– Послушай, папа… ну подожди. Я говорила с Марроном. Ему нужна… одна вещь. Я узнаю, может быть, у меня получится ее достать. Я сейчас пойду в библиотеку…

– То есть лавка опять останется без присмотра?! Ты же знаешь, что Фимо нечист на руку. Сколько раз я говорил, что за ним нужен глаз да глаз!

Это была правда, Линн и сама подозревала управляющего, только вот поймать за руку его не удавалось, так ловко он прятал хвосты. Втихомолку Линн считала, что в одиночку ничуть не хуже заправляла бы лавкой, ведь она и так все уже делала: принимала, продавала и раскладывала товар, заведовала складом, вела счета. Только кто же поставит во главе девчонку, ведь Линн не сравнялось еще и пятнадцати.
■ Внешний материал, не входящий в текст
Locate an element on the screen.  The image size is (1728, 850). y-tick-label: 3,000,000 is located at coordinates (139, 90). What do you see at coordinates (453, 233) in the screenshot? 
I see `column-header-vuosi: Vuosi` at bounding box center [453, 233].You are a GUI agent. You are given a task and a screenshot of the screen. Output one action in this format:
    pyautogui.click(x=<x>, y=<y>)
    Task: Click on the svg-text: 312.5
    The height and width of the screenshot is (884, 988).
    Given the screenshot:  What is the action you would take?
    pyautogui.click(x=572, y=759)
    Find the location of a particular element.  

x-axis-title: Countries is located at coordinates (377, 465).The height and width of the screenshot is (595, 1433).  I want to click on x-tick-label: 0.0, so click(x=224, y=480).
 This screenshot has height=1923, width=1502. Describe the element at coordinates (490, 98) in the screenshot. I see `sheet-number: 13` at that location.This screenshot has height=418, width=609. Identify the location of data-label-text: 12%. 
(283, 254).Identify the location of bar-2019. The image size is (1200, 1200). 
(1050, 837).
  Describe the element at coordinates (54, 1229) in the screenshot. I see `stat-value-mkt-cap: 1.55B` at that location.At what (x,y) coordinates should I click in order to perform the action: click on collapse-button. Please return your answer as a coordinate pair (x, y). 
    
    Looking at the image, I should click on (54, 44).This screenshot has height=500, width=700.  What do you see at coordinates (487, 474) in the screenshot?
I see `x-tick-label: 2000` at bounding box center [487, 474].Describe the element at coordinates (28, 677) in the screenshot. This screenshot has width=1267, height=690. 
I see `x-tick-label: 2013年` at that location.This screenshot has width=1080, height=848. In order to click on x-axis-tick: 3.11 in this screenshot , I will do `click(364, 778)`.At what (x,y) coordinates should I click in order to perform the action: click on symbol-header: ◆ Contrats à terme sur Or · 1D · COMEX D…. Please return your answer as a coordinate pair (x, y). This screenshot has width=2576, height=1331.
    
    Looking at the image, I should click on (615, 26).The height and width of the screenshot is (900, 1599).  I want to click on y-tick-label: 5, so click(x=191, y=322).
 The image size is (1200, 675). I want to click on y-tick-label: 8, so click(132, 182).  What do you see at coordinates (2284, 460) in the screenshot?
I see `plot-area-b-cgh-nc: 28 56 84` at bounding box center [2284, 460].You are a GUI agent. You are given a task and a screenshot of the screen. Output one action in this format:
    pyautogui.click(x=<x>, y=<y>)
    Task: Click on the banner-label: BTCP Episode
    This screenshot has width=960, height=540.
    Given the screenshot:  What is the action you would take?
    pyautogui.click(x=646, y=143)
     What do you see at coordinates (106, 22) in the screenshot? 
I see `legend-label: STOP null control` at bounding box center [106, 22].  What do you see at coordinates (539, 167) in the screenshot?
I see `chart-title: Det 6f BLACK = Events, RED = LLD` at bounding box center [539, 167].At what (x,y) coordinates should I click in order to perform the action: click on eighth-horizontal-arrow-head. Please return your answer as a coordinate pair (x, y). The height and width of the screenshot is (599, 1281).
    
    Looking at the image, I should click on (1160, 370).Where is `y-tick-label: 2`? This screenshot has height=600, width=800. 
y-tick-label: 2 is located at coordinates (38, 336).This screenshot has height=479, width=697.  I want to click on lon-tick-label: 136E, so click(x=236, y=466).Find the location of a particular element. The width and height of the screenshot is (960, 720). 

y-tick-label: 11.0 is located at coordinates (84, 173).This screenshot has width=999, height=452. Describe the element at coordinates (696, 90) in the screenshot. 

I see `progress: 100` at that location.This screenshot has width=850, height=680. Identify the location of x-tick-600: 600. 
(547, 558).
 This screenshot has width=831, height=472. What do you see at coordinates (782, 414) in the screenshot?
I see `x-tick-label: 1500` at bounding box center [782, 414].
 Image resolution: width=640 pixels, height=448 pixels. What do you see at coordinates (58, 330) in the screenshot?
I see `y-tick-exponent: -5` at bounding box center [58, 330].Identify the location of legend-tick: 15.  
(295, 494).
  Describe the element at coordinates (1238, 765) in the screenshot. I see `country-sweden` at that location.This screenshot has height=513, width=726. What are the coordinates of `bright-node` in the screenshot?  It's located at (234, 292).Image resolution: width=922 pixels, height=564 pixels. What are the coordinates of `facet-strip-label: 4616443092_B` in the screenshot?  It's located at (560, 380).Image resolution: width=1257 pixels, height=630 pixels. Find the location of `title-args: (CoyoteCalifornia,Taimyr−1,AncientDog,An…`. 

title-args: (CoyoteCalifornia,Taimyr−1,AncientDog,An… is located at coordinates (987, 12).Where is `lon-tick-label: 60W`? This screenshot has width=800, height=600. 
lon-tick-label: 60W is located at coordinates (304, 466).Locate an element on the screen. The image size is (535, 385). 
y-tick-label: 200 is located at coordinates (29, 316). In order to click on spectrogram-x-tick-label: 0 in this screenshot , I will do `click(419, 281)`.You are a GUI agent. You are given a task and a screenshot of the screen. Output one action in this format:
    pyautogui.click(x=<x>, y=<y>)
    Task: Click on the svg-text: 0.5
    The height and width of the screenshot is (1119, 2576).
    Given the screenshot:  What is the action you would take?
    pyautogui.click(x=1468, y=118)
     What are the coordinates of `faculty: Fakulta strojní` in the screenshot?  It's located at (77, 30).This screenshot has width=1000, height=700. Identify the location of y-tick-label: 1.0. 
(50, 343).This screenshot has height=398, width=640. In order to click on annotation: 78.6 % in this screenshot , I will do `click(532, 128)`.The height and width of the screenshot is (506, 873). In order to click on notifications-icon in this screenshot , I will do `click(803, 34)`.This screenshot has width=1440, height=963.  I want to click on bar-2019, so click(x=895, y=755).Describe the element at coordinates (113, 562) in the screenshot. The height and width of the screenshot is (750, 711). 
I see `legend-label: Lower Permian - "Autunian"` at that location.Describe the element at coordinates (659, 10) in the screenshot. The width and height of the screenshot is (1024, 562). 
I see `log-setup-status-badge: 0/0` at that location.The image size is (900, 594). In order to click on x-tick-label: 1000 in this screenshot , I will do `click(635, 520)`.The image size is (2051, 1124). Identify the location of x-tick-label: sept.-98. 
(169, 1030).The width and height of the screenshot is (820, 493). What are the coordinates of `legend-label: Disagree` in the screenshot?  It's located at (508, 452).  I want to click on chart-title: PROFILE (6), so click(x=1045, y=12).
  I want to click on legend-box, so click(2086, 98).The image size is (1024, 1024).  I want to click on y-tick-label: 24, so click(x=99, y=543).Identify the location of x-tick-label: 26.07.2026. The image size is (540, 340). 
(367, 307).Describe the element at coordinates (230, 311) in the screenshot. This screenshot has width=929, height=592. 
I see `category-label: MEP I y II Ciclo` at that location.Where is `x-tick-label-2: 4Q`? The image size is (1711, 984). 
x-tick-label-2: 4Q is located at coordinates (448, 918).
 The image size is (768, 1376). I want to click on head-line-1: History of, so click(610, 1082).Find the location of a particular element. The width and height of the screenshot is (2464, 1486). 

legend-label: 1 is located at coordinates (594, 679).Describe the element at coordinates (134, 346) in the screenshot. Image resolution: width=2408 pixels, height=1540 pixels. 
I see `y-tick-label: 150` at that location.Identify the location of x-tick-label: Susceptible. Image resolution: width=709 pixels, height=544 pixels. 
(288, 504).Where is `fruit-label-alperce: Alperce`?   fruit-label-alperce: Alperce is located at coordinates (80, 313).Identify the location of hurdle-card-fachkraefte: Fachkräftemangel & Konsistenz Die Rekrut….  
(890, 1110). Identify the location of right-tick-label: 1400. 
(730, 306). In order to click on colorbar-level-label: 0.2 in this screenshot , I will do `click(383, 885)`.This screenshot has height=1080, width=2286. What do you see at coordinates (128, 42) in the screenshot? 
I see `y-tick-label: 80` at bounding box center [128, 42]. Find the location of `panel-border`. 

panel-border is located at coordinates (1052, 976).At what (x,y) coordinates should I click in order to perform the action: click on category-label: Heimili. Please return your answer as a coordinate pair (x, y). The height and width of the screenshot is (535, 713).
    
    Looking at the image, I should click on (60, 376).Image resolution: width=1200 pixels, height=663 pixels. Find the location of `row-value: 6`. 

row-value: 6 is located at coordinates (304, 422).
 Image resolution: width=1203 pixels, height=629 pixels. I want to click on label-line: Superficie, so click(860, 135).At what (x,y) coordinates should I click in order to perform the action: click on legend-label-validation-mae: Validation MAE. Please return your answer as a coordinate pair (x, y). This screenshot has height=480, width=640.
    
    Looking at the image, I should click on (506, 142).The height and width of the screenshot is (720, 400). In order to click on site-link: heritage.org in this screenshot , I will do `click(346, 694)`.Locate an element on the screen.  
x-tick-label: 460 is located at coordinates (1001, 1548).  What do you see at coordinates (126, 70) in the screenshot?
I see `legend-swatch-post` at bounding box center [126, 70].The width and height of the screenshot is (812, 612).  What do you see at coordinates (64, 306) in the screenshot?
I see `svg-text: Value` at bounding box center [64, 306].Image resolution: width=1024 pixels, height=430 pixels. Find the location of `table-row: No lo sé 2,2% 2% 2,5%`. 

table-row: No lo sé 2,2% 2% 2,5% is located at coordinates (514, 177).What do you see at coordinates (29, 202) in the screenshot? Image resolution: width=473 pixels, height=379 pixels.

– Прости, папа, – Линн примирительно положила руку ему на плечо. – Знаю, оставить Фимо одного все равно что запустить мышь в кладовку. Но я ненадолго, обещаю. Кто-то же должен выручить Микки и Ру.

Отец еще побухтел для вида, но видно было, что пусть и нехотя, он вынужден согласиться с Линн. Пока она накрывала стол к завтраку, пришла сиделка, госпожа Минна. К огорчению Линн, отец так и не оттаял: подчеркнуто холодный с дочерью, он с преувеличенной теплотой приветствовал Минну, словно говоря Линн: вот, снова ты оставляешь меня на милость чужого человека, который заботится обо мне за плату, и даже она относится ко мне лучше, чем ты. Расстроенная Линн попрощалась; госпожа Минна пожелала ей приятного дня, отец же едва повернул голову в ее сторону.

Утренний Беррин сиял красотой и свежестью. Почти на каждом окне и у каждой двери пестрели цветы: горожане любили украшать фасады своих домов, а в преддверии дня Избрания относились к этому с особенным рвением. День, когда Добрая Мать выбирала себе подопечную, был одним из самых больших праздников года – а для девушек самым важным и волнующим днем.

Потому что быть избранной Доброй Матерью – это все равно, что вытянуть счастливый билет на всю жизнь. И не только для себя, но и для своего семейства.

Церемония Избрания начиналась рано утром. Все достигшие четырнадцатилетия девушки, одетые в бледно-розовые платья, сшитые специально для этого дня, собирались на главной площади города. После короткой торжественной речи заклинатели выпускали вестницу Доброй Матери – лазурную бабочку. Та, кому она сядет на плечо, и станет избранницей.

Больше она не вернется в родительский дом. С площади избранница отправится в храм, чтобы провести ночь в молитвах. Наутро в сопровождении заклинателей она отправится в обитель, где сама Добрая Мать станет ее наставницей. Затем девушка навсегда покинет Беррин, чтобы стать супругой короля, принца или знатного вельможи. Семья больше никогда не увидит ее, но в утешение получит кошель серебра. На эти деньги можно купить хороший дом, открыть дело или выгодно выдать замуж других дочерей.

Попытать счастья можно было лишь раз – в церемонии принимали участие только четырнадцатилетние девушки. Уже за несколько недель до торжества в храме всегда было битком народу: каждая девушка, которой предстояло стать претенденткой в этом году, молилась о том, чтобы стать избранницей.

Линн не надеялась, что бабочка сядет ей на плечо: это было бы слишком большой удачей, а Линн никогда особенно не везло. Скорее уж Добрая Мать предпочтет Эллен или ей подобную – тех, кому и без того доставалось все. И тем не менее Линн добросовестно следовала обычаю: заглядывала в храм, чтобы подарить Доброй Матери цветов и возжечь благовония.

Зашла и сегодня. Просторный, светлый храм из сияющего розового мрамора широко распахнул позолоченные ворота. К ним от площади поднималась широкая лестница. Здание подпирали покрытые чешуей крылатые, с длинными когтями и оскаленными зубами чудовища, символизировавшие зло, поверженное добродетелью. Величественный, подавлявший собою жутких монстров храм словно говорил: Добрая Мать заботится о вас, зло побеждено и наказано.